Intentional denial appears to be the most likely explanation for the underreporting found in this study. However, with almost half of the adolescents not reporting their STD also not seeking treatment, it seems plausible that this segment of the sample may be in unintentional denial regarding their disease state. That is, instead of consciously denying their positive STD status, they did not believe they had the infection. Yet, the differential underreporting of the three STDs seems to support intentional denial, especially with gonorrhea, the most stigmatizing of the STDs, found to be the most underreported. Gonorrhea generally is considered very serious and something only “bad girls” would get.
One strategy for reducing the systematic error created by underreporting of STDs is to complement self-report with biologic assessments. 2 The advent of self-administered methods for obtaining biologic specimens maximizes the utility of including biologic outcomes in diverse clinical and community settings. In addition, these methods yield highly sensitive and specific test results for C trachomatis,N gonorrhoeae, and T vaginalis, with high rates of participant acceptance. 17
Given the minimal overreporting of STD diagnoses, this study is limited by the possibility that adolescents may have been diagnosed with an STD outside this program. Additionally, the sample was limited to economically disadvantaged African American female adolescents. Therefore, the findings may not generalize to males, other age or racial/ethnic groups, or adolescents from different socioeconomic strata.
Further research should explore other potential influences on the accuracy of self-reported STD history such as method, promptness, and setting of STD treatment.

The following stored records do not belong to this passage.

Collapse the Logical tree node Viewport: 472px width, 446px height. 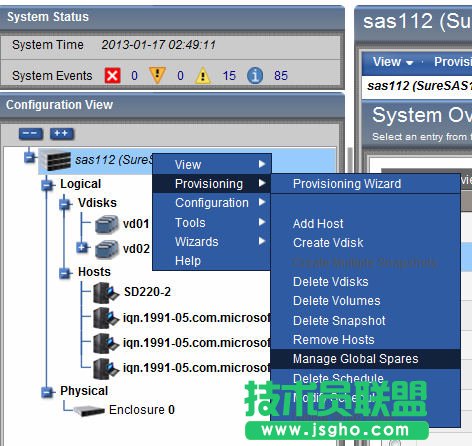click(47, 185)
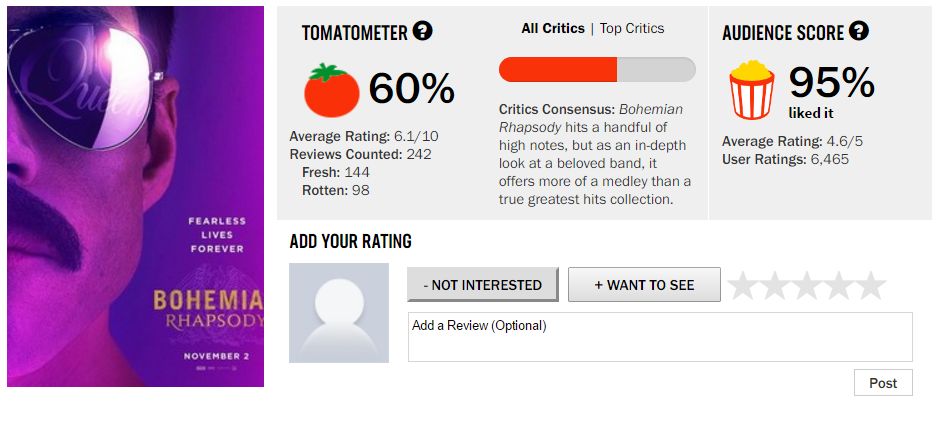The width and height of the screenshot is (943, 429).
Task: Rate four stars in Add Your Rating
Action: pos(838,286)
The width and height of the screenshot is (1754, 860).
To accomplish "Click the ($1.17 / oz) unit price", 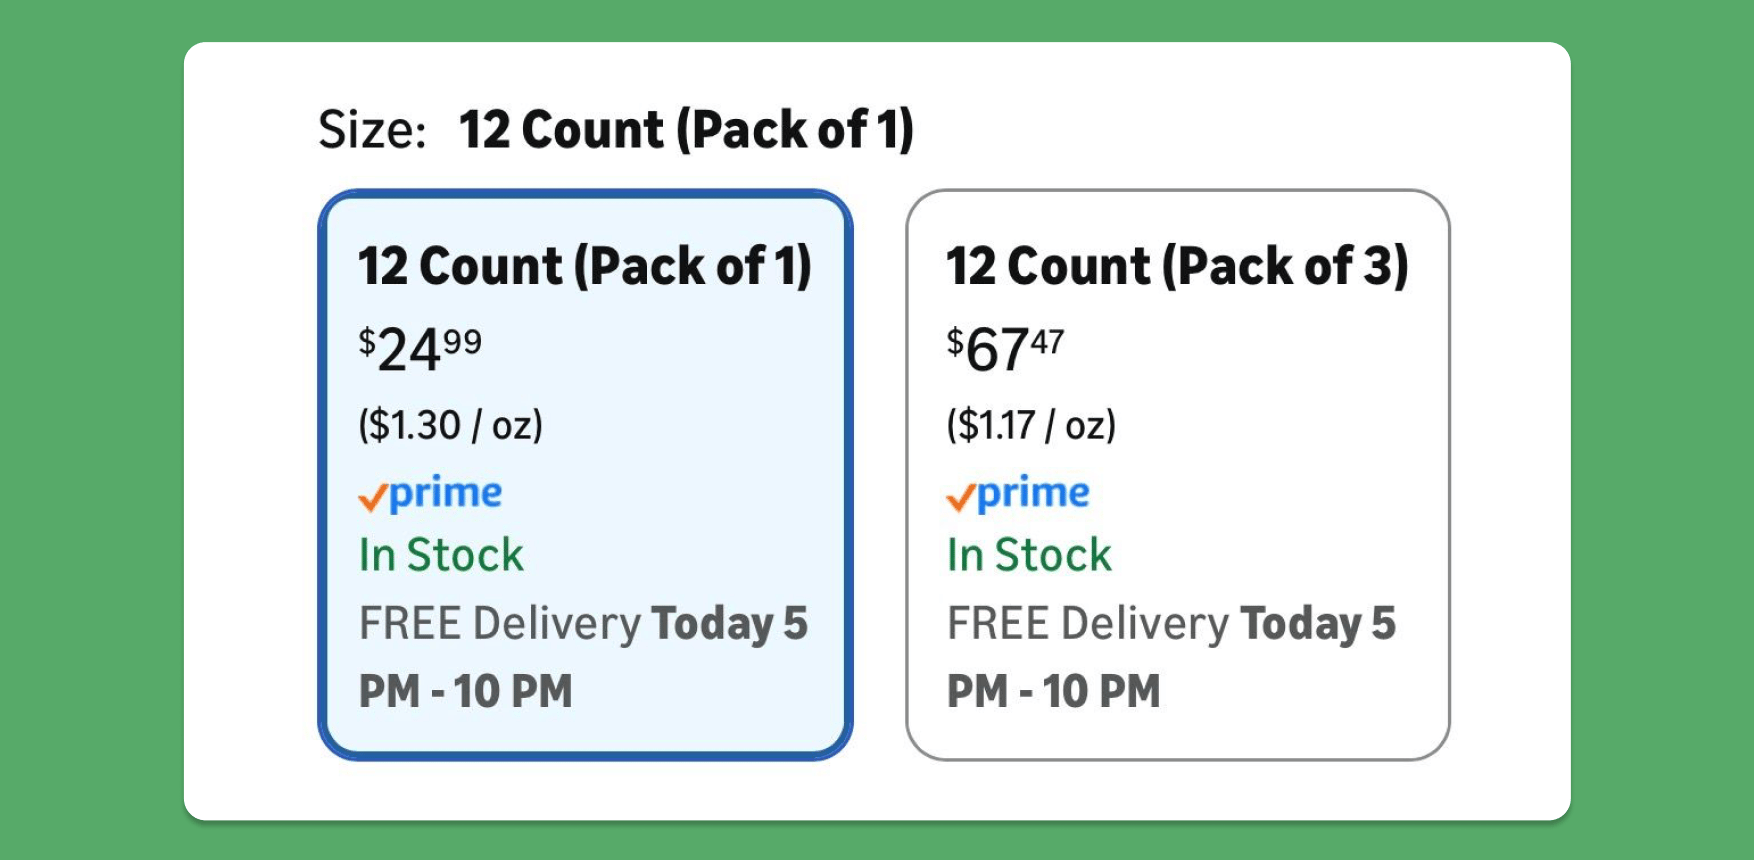I will pos(1031,425).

Because this study was limited to a specific population of females, further study is needed to determine the extent of underreported STD incidence and treatment among other populations (e.g., males, adults, and other ethnic groups).
The substantial underreporting of STD incidence in this study suggests that reliance on self-reported STD history may introduce misclassification bias, potentially leading to false conclusions in survey research and research evaluating the efficacy of STD/HIV prevention interventions.